The Istanbul leg starts with a visit to the Asrın Law Office, Öcalan’s lawyers since his capture in 1999, and continues with meetings with other legal groups.
In Diyarbakır, the delegation will meet with the Peace Mothers, a civilian initiative of women against Turkey waging wars, and the Med Tuhad-Fed, the federation of associations for legal support and solidarity for the families of prisoners. The day’s visits begin with a meeting with the families of the İmralı prisoners.
Abdullah Öcalan has been serving a life sentence in the İmralı Prison on a remote island in northwest Turkey since his capture and trial in 1999, when he was sentenced to death on charges of treason and terrorism. When Turkey removed the death penalty from the books as part of European Union accession reforms, his sentence was commuted to what Turkish law refers to as aggravated life sentence, where convicts have fewer rights than other prisoners and cannot ask for release on parole.

====================

### [GIVEN EXERCISE 1]
In the listing, give the stretch from the line containing "Click the bottom Gewinn €164.25 text" through the line containing "Action: (514, 19)" again, substituting "toolbar" for "sidebar" and keeping everything else unchanged; return only those lines.
The article and the listing have no connection to each other.

### [Items from a data source]
====================

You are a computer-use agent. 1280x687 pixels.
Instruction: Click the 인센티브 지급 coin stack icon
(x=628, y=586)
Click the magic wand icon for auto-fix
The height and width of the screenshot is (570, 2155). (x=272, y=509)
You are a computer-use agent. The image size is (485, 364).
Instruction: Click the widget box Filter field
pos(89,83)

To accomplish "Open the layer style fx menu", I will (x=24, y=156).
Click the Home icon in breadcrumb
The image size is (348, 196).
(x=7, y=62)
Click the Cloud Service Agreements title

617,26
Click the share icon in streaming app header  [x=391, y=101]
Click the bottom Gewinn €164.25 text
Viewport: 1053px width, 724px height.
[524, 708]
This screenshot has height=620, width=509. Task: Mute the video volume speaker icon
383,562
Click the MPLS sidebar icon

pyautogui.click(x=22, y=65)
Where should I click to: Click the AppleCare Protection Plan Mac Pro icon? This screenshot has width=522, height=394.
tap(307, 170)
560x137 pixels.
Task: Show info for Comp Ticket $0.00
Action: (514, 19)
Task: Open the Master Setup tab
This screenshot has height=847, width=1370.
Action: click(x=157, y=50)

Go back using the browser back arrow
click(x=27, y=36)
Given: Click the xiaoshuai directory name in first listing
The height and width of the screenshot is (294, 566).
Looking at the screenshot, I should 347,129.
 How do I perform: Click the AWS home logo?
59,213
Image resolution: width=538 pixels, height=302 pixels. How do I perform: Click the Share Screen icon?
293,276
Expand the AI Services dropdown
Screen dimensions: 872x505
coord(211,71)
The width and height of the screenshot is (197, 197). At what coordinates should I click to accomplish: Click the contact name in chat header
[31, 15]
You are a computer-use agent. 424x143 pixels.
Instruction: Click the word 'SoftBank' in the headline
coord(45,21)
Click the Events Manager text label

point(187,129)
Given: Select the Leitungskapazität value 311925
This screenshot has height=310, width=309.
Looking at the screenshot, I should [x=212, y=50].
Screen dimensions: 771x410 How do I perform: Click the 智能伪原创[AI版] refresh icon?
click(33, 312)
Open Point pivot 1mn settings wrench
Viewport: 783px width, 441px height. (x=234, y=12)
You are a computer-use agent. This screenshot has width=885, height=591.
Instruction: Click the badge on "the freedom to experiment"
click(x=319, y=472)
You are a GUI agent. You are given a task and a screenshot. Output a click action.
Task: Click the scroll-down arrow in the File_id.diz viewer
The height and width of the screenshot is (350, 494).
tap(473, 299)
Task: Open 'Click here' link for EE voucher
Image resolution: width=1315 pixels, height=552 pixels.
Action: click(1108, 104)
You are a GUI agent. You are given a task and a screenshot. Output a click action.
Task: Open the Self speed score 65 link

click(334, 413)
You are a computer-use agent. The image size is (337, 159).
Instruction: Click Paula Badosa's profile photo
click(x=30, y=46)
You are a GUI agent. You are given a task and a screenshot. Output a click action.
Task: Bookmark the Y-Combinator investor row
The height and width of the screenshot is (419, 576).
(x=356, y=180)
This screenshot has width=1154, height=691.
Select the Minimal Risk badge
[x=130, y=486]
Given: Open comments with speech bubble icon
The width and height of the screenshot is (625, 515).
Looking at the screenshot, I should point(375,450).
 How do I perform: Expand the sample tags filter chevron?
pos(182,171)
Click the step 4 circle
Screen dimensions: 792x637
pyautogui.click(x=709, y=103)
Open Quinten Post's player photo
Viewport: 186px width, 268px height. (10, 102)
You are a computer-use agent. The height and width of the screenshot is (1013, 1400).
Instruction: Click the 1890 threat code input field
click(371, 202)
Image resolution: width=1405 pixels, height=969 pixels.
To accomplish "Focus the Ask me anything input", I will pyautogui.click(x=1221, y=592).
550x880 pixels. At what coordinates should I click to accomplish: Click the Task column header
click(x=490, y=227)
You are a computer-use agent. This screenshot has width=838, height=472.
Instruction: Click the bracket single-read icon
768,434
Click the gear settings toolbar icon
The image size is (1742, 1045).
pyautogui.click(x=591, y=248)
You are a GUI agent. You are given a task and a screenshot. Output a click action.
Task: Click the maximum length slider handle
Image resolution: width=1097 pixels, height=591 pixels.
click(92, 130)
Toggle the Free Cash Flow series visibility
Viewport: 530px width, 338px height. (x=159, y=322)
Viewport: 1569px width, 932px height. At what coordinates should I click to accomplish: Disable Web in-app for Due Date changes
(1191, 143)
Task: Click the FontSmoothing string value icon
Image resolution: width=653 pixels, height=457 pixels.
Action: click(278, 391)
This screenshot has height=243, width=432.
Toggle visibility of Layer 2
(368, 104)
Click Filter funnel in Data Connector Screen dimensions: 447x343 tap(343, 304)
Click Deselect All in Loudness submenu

====================

### [GIVEN EXERCISE 2]
Continue the article on the delegation's visit to Istanbul and Diyarbakır from where it stops.

### [WRITTEN REPLY 1]
Click the bottom Gewinn €164.25 text
Viewport: 1053px width, 724px height.
[524, 708]
This screenshot has height=620, width=509. Task: Mute the video volume speaker icon
383,562
Click the MPLS toolbar icon

pyautogui.click(x=22, y=65)
Where should I click to: Click the AppleCare Protection Plan Mac Pro icon? This screenshot has width=522, height=394.
tap(307, 170)
560x137 pixels.
Task: Show info for Comp Ticket $0.00
Action: (514, 19)

### [WRITTEN REPLY 2]
Öcalan spent much of the past 24 years as the sole inmate in the island prison, under strict isolation from the outside world. Several prisoners were sent to join the PKK leader in serving life sentences in İmralı over the years, with the current group of high-level PKK members, Hamili Yıldırım, Veysi Aktaş and Ömer Hayri Konar, arriving in 2015. Since their arrival, they have also been subjected to the same level of isolation as Öcalan, only being able to meet with their lawyers when Turkish authorities allowed Öcalan’s to access the prison.
None of the İmralı prisoners have been able to contact the outside world since March 2021, when Öcalan had an interrupted phone call with his brother. The previous contact was in 2019, when Öcalan’s lawyers were granted five meetings in the course of the year following months of hunger strikes throughout Turkey’s prisons.